The Rise of Passkeys
The recommended solution? Passkeys. Google is actively promoting passkeys as a more secure and user-friendly alternative to passwords. “Passkeys are phishing-resistant and can log you in simply with the method you use to unlock your device (like your fingerprint or face ID) — no password required,” Google explains.
Using passkeys streamlines the login process and significantly reduces the risk of credential theft. By linking your account to your device, you transform your smartphone or tablet into a digital key.
Gen Z Leads the Way
Interestingly, younger users are already adopting these advanced security measures. According to Google, “Digitally-native Gen Z users are bypassing outdated security norms like passwords, opting for more advanced authentication tools” like passkeys and social sign-ins.
Why This Matters Now
Cybersecurity firm Check Point reinforces the urgency, stating that “breaches are not a matter of if but when.” They emphasize that attackers often gain access through stolen credentials obtained through phishing, social engineering, or brute force attacks. Once inside, they can move laterally, escalate privileges, and exfiltrate data, often undetected for months.
What You Need to Do
Google encourages all users to take immediate action to upgrade their account security. Here are the key steps:
- Enable Passkeys: Transition from passwords to passkeys for a more secure login experience.

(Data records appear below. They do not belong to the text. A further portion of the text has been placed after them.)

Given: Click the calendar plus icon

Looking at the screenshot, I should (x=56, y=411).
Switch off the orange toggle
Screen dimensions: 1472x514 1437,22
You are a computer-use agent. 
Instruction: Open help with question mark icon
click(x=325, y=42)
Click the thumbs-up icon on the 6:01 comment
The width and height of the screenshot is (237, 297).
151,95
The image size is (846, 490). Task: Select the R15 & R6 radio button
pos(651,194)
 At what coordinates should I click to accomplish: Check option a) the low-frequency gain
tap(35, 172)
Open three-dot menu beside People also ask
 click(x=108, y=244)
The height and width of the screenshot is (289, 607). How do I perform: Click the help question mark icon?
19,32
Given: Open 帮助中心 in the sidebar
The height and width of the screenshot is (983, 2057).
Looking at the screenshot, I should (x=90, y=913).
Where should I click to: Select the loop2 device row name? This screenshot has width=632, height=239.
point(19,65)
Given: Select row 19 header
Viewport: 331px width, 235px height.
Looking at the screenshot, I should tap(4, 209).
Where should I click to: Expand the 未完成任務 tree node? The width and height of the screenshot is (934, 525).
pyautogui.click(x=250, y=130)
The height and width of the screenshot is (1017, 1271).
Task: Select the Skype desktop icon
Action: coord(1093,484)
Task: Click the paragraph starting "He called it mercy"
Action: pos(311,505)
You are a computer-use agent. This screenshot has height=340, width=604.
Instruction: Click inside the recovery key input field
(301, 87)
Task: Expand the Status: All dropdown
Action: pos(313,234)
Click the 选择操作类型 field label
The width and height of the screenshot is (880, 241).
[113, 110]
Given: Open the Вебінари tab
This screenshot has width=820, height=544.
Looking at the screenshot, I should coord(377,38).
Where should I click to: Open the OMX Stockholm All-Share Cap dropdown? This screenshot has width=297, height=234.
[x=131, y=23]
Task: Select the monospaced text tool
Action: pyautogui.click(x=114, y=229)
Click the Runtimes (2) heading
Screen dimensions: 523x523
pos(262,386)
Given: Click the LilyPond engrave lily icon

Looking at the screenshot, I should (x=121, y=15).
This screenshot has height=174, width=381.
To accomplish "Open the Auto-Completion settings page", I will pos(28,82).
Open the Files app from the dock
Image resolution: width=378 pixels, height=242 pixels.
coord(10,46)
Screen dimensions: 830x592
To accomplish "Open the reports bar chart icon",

- Review 2FA Settings: If you must use 2FA, avoid SMS-based verification and opt for authenticator apps or Google prompts.
- Limit Password Reuse: Use unique, strong passwords for all your online accounts, or better yet, switch to passkeys wherever possible.
By taking these steps, you can significantly reduce your risk of falling victim to cyberattacks and protect your valuable data.
Microsoft’s Bold Stance
Even Microsoft is advocating for a password-less future, urging users to delete passwords altogether to eliminate potential vulnerabilities. While Google doesn’t yet offer this option, embracing passkeys is a crucial step in that direction.
Don’t wait, upgrade your Google account security today!